I like guns too dude.


----------



## rejo55 (Apr 5, 2012)

You can probably tell where I stand on this by looking at my avatar. That's the only one I'll post, though, pre-zackly like AtomJack.
Y'all have a good'un
Joe


----------



## republic (Jan 12, 2013)

Dude is that relly your pile of guns are you just kidding.


----------



## thedude50 (Aug 13, 2011)

No that is a dream thus the hand guns of your dreams the ones you would like to Own I am about to buy a few new guns I think because of stretch one will be a P227 nothing wrong with having several different types of ammo. right now i mostly own sniper rifles and a couple of shotguns and 3 handguns.


----------



## Gene01 (Jan 5, 2009)

I like 'em all!
Just some more than others.


----------



## HillbillyShooter (Feb 15, 2012)

Kimber 1911, .45 acp, tuned and enhanced compliments of Cylinder & Slde-primarily because John Browning was a genius that I've grown to appreciate more and more the older I get. Next would be my .458 SOCOM.


----------



## republic (Jan 12, 2013)

Dude you are like me, maybe me come to Clovis and shoot with you.


----------



## thedude50 (Aug 13, 2011)

that would be quite a trip


----------



## republic (Jan 12, 2013)

I live in Cali sence 1995.


----------



## thedude50 (Aug 13, 2011)

really thats not whats on your home page I am sorry i only shoot with close friends those in my inner circle those i trust with my life.


----------



## republic (Jan 12, 2013)

Dude,homepage that is were im from.


----------



## Whitewalls (Dec 30, 2012)

Like my HK USP Compact in 40. Had a Glock and it shot nice, but wasnt comfortable with one in the chamber.


----------



## TopamaxSurvivor (May 2, 2008)

I'm kind of partial to Wild Bill Hancock's favorite; Colt 1851 Navy or one with a Richardson cartridge conversion.


----------



## JoeinGa (Nov 26, 2012)

TopamaxSurvivor… BAck when I did that I called every Federal bureau I could. I explained exactly what I was doing and they all said I could cut the stock down to a handle. There was size minimums for the barrell AND as well for the handle. Each piece exceeds the min by 1/4" and that made it 1/2" overall longer than required.

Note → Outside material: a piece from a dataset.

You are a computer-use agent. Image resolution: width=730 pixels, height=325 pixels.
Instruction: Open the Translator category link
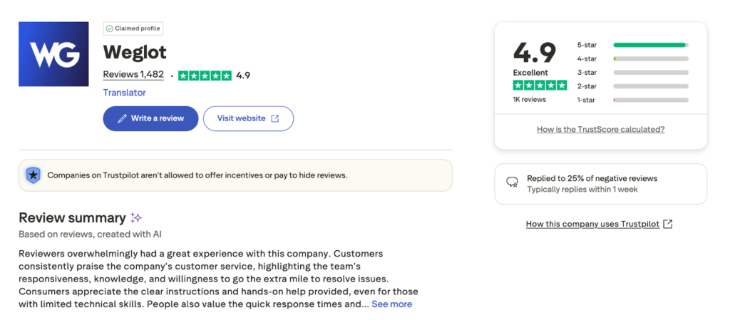[x=124, y=93]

(Back then I had several friends in the Treasury Dept (Secret Service) and they gave me 3 or 4 phone numbers to call and ask.)


----------



## TopamaxSurvivor (May 2, 2008)

You should be safe then. Wonder why TC has to have the 2 systems for rifle and handgun interchangable barrels if you can cut a shotgun down like that? Probably just another mixed up bunch of regs that don't really make any sense ;-)


----------



## JollyGreen67 (Nov 1, 2010)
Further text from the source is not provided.